Boeing Loses Qantas Business to Airbus. But There’s Good News, Too.
Australia’s Qantas Airways selected Airbus as the “preferred aircraft” for its domestic business—a small loss for Boeing following two difficult years for the American aerospace giant. Still, the announcement isn’t all bad news for Boeing.
Thursday morning, shares of Boeing (ticker: BA) were up 0.8% in premarket trading, while Airbus (AIR.France) stock had gained 3.3% overseas. Futures on the S&P 500 and Dow Jones Industrial Average futures rose 0.8% and 0.7%, respectively.
Qantas (QAN.Australia) is planning to purchase about 130 A320 and A220 aircraft over the coming 10 years. Today, Qantas operates Boeing 737 and 717 jets. Those are the models that will be phased out in favor of the comparable Airbus models. Qantas also operates Airbus A330 and A380 jets as well as Boeing 787 jets, but the twin-aisle 787 planes aren’t affected by the A320 and A220 order.
“This is a clear sign of our confidence in the future and we’ve locked in pricing just ahead of what’s likely to be a big uptick in demand for next-generation narrow-body aircraft,” said Qantas CEO Alan Joyce in the company’s news release. “That’s good news for our customers, our people and our shareholders.”
His statement is good news for Boeing. Higher pricing and increased demand for new, more fuel-efficient aircraft will help the U.S. aerospace firm as well as Airbus.

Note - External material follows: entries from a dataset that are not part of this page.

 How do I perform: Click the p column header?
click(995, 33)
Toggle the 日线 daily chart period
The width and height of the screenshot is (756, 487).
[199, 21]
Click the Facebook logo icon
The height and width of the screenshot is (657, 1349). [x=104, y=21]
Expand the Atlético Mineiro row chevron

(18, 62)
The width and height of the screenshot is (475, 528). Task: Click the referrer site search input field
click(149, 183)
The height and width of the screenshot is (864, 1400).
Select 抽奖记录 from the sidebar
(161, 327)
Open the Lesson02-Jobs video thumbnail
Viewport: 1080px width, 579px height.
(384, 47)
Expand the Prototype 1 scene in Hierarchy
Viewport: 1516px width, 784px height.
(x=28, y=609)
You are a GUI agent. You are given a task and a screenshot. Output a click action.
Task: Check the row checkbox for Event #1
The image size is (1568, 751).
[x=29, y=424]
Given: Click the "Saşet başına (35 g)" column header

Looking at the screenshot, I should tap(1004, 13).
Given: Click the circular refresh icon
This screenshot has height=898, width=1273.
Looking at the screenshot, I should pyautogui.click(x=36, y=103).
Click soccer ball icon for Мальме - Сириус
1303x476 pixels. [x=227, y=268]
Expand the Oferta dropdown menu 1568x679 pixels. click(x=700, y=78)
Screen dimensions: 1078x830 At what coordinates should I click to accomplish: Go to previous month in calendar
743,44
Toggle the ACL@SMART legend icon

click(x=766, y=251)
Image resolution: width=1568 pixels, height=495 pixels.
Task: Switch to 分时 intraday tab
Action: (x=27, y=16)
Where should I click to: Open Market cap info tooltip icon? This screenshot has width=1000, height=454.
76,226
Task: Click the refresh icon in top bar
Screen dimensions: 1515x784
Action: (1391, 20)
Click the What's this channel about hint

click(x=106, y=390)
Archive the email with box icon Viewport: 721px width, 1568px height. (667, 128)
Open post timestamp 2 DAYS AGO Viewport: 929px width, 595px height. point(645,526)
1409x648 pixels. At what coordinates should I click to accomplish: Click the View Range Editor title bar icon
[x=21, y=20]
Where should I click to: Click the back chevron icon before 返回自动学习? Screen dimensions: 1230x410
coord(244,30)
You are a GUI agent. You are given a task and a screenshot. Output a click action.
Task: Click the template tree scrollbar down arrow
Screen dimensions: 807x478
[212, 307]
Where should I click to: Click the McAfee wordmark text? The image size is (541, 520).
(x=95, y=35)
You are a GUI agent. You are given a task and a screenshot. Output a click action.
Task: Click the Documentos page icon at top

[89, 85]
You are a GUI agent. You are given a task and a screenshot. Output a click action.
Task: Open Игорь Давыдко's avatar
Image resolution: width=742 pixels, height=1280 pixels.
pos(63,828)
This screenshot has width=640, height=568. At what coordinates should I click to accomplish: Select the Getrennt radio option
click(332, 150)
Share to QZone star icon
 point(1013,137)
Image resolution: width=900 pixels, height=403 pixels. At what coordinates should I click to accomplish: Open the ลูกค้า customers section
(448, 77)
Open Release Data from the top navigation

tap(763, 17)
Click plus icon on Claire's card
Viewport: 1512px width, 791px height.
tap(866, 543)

And Boeing investors can use some good news. Boeing stock is down about 9% year to date, trailing far behind the gains of the broader market. Airbus stock is up about 15% year to date.
Boeing has been battered by Covid, but also by problems with 737 MAX and 787 jets. Investors are waiting for China to reapprove the MAX for commercial service following its worldwide grounding back in March 2019, following two deadly crashes. And 787 deliveries have been paused after Boeing discovered some quality problems. The 787 problems haven’t led to in-flight issues.
Boeing “faces no shortage of challenges but we see potential to make progress in 2022,” wrote J.P. Morgan analyst Seth Seifman in a research report Wednesday. He sees the company gaining momentum in the coming year, including more 737 MAX deliveries and a resumption of 787 deliveries, which should translate into a higher stock price. He rates the stock at Buy and has a target of $270 for the price.
Shares closed Wednesday at $195.43.
Overall, more than 70% of analysts covering Boeing rate the shares at Buy. The average Buy-rating ratio for stocks in the S&P 500 is about 55%. The average analyst price target for Boeing shares is about $263, not too far from Seifman’s target and well above the current level.